Code is getting cheap, so my job is becoming “picking the right bets”

Code is getting cheap, picking the right bets

⚡

The day code stopped being the bottleneck

We now have controlled evidence that AI coding assistants can materially speed up implementation for certain classes of tasks. In one well-cited controlled experiment (developers building the same small server), the group with an AI pair-programmer finished about 55.8% faster than the group without it.

That’s not “10% nicer velocity”. That’s “the bottleneck moved”.

And it’s not just lab-style tasks. Field evidence is messy (real companies are messy), but it still points in the same direction: in a real-world field experiment involving developers at Microsoft and Accenture, researchers found suggestive increases in output (e.g., more pull requests per week) after adopting an AI coding assistant—often reported in the low double-digit to ~20% range depending on setting and method.

Even more bluntly: a field experiment written up by the Bank for International Settlements (using a coding assistant trial at Ant Group) reported a ~55% increase in code output (measured as lines of code produced) for the group using the tool, with the biggest statistically significant gains showing up among junior staff.

So yes: code is not literally free. But “write the code” is becoming less scarce than “decide what’s worth coding.”

That shift changes what becomes valuable.

The market has been screaming this for years

If you want to know what the world values, look at what it pays for.

📈

Quant Trading

The industry has been paying eye-watering money to people early in their careers (and, importantly, haven’t spent decades “building a portfolio”).
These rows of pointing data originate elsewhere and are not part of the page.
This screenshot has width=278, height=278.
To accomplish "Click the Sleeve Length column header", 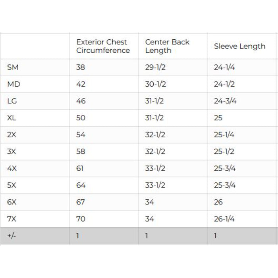I will [239, 46].
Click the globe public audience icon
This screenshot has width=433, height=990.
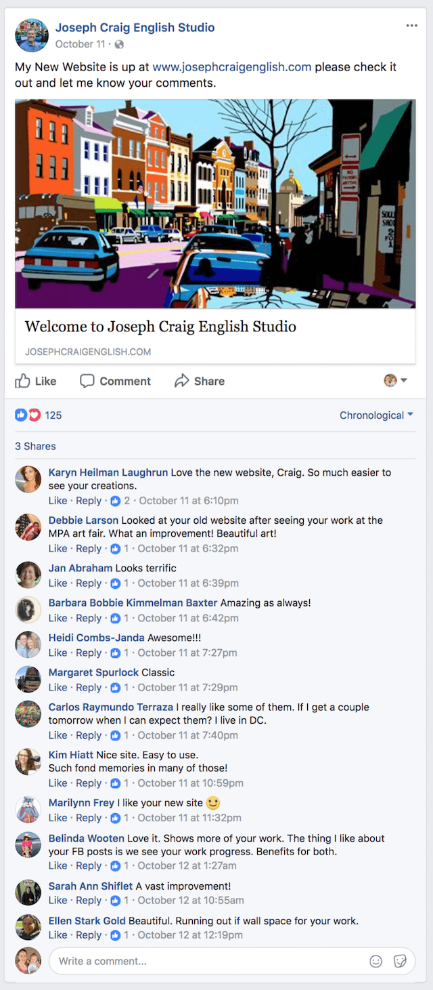120,45
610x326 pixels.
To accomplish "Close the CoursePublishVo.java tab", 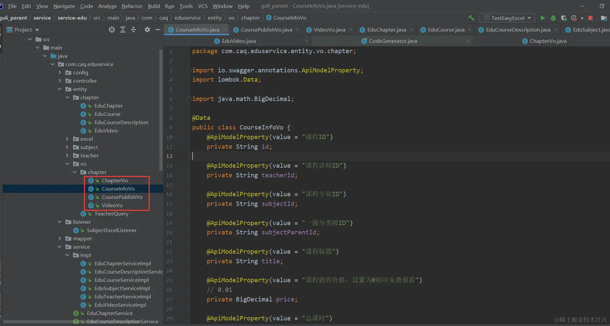I will click(297, 30).
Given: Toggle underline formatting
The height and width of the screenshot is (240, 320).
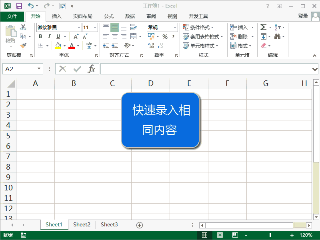Looking at the screenshot, I should tap(58, 36).
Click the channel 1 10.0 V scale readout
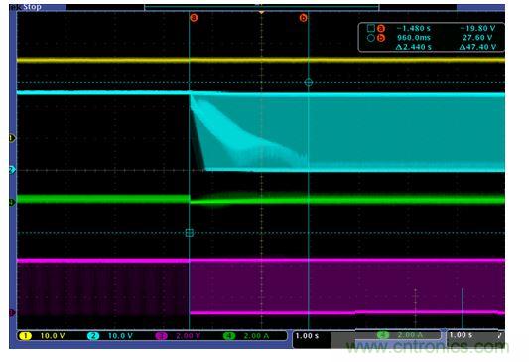 coord(53,336)
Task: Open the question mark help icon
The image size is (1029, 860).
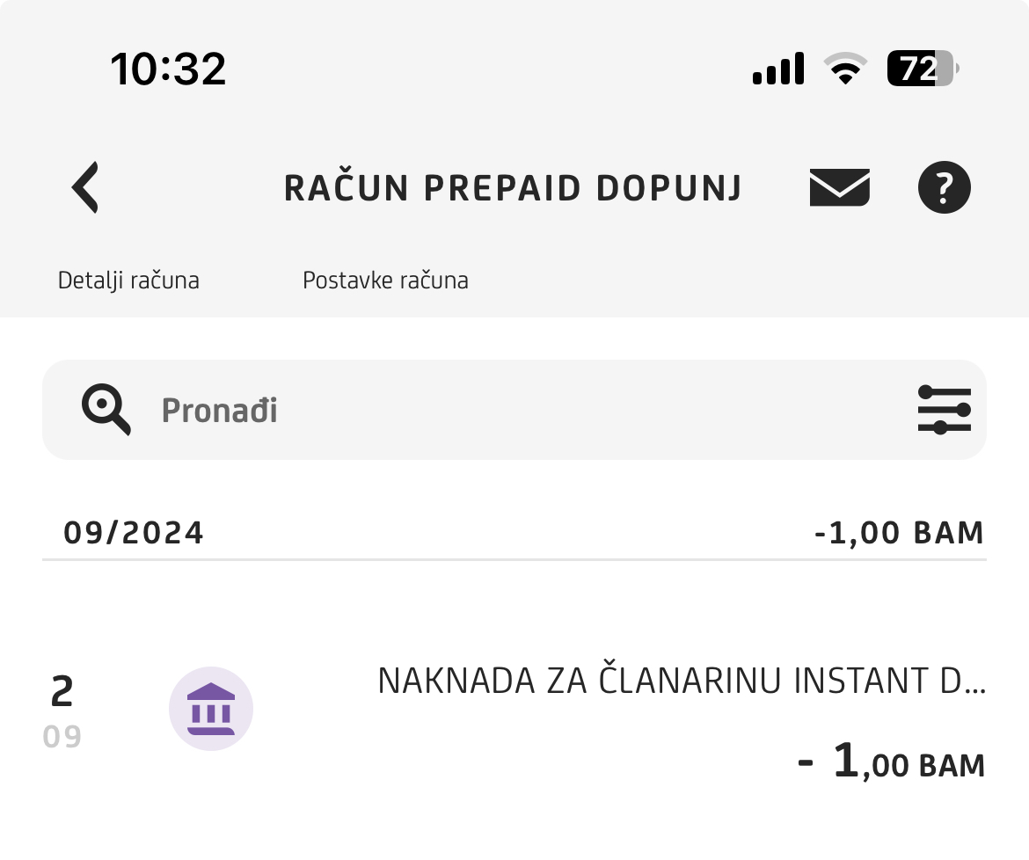Action: [x=944, y=187]
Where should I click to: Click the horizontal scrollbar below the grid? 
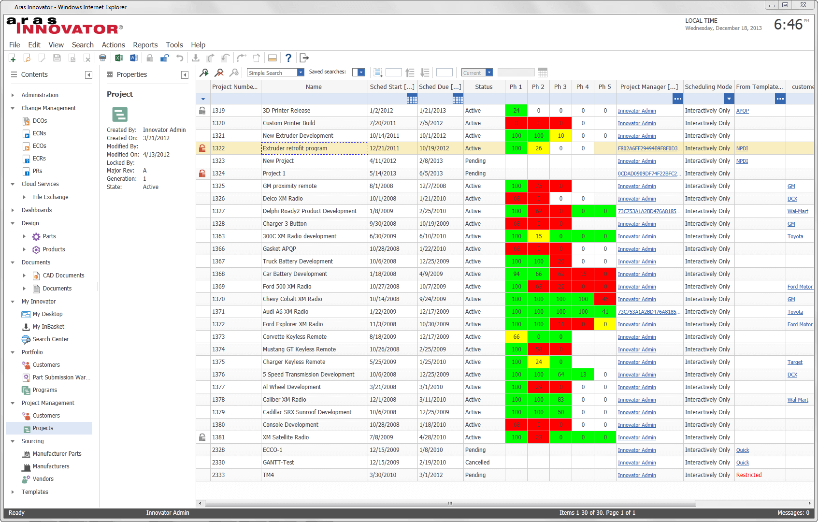point(450,503)

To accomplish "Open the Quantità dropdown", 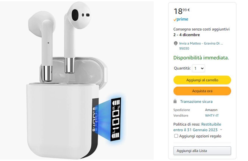I will pyautogui.click(x=198, y=68).
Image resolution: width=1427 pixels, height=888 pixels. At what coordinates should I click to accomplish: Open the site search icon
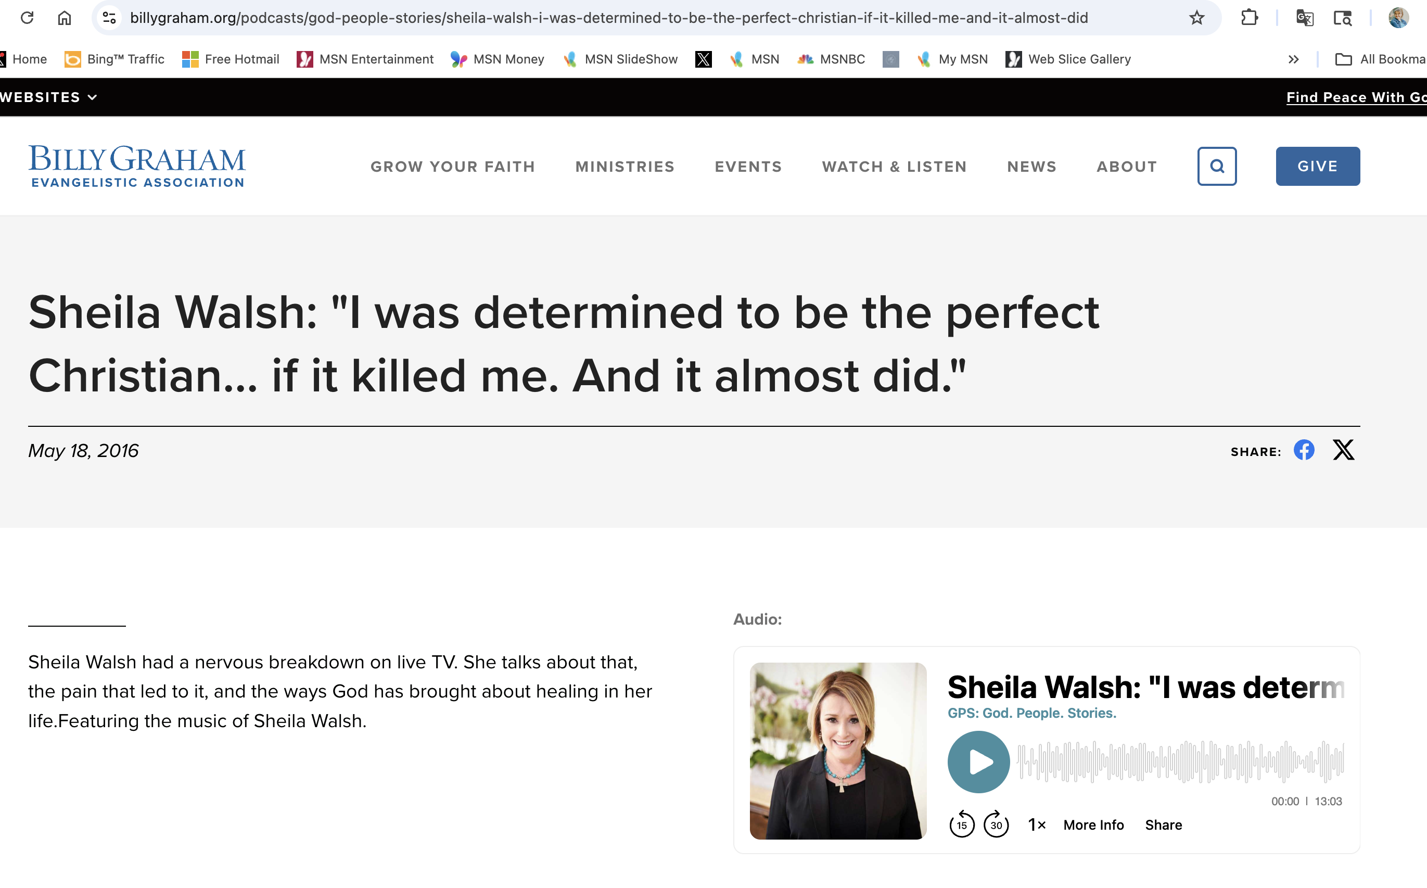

Intern pay at Jane Street annualises to around $250,000 for some roles—while explicitly stating they don’t expect a background in finance.

And there are credible reports of new-graduate offers far above typical software salaries: one widely reported example is a ~$508k starting package for a new graduate hired into a trading role in Hong Kong.

Quant firms also show up at the top of entry-level compensation lists for engineers: Hudson River Trading around ~$400k (on average), with Jane Street around ~$350k.

🧠

Frontier AI

In 2025, reporting said Meta’s CEO Mark Zuckerberg was personally leading a recruiting push for a “superintelligence lab”, with offers described as reaching up to $300 million over four years for some top-tier research talent (and an unusually front-loaded first year).

The same reporting includes pushback from Meta, including a spokesperson calling the numbers misrepresented and internal leadership arguing the "$100 million offers" narrative was exaggerated to a small number of roles.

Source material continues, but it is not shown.